Fiction | Novel | Adult | Published in 2006

Plot Summary

The Messenger is the sixth novel in author Daniel Silva’s long-running spy and thriller series about Mossad agent Gabriel Allon. Published in 2006, it follows the protagonist’s efforts to prevent a terrorist attack that is targeting the Pope. At the same time, it delves slightly into his personal life, as he moves on from his tragic first marriage into a new relationship.

Our protagonist is the sabra Gabriel Allon, one of the world’s preeminent art restorers and also a top-level spy who works for an Israeli intelligence agency known to its employees as “the Office” (which is Mossad’s unofficial nickname in real life). After the events of the previous novel, in which Allon’s identity as an undercover agent was blown, he has decided to retire from espionage and instead focus on his true passion – restoring artwork for a London-based art dealer, Julian Isherwood.
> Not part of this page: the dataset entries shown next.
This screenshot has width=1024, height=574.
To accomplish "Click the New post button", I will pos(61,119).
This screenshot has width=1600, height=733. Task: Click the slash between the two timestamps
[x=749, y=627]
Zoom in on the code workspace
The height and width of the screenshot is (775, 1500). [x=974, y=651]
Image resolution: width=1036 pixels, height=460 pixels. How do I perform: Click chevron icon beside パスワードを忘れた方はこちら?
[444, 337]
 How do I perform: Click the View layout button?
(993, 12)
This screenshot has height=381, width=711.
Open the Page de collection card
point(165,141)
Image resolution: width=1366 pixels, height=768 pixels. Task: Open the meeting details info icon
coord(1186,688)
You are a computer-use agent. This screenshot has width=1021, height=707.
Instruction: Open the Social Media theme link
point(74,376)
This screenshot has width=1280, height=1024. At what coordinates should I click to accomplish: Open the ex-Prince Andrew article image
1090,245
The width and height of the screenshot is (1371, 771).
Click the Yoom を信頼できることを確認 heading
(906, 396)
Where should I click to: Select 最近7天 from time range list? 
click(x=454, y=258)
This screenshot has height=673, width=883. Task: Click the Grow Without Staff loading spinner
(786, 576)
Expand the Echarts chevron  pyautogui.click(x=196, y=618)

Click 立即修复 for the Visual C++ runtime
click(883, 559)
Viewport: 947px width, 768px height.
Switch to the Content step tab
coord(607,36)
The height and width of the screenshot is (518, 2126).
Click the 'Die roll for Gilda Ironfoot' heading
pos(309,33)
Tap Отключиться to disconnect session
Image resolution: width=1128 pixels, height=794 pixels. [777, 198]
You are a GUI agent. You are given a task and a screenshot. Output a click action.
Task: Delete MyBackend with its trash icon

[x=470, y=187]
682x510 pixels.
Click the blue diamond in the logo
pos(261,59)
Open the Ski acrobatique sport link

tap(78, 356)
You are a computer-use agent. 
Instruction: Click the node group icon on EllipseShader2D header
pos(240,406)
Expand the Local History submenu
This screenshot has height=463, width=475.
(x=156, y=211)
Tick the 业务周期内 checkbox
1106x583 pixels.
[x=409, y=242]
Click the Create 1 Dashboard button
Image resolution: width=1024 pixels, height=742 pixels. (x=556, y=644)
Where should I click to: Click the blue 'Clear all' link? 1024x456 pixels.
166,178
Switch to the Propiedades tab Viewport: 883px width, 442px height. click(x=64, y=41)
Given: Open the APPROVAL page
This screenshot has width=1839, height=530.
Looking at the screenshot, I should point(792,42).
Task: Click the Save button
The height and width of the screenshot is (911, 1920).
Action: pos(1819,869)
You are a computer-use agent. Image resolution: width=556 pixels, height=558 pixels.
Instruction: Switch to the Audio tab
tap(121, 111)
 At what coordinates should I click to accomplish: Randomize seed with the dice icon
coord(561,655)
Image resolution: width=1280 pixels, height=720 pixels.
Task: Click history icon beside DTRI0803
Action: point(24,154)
But soon, Allon’s plans to retreat from the spy game have to be scrapped, and he is called back into the Office for a special assignment by his mentor and former boss, Israeli special advisor on security and terrorism Ari Shamron. Islamic moderate Professor Ali Massoudi has been murdered in London, and his death has revealed that Massoudi was actually an al-Qaeda operative. A laptop recovered from the scene is filled with detailed information about the Vatican, leading Shamron to believe that the Pope is in danger.



Allon heads to the Vatican, linking up with Monsignor Luigi Donati, private secretary to His Holiness Pope Paul VII. Although Donati is able to beef up security, the Pope ignores Allon’s advice to cancel a large outdoor ceremony, or at least move it indoors. Just as Allon predicted, three suicide bombers attack the event and kill more than 700 worshippers. Allon is able to whisk Pope Paul to safety.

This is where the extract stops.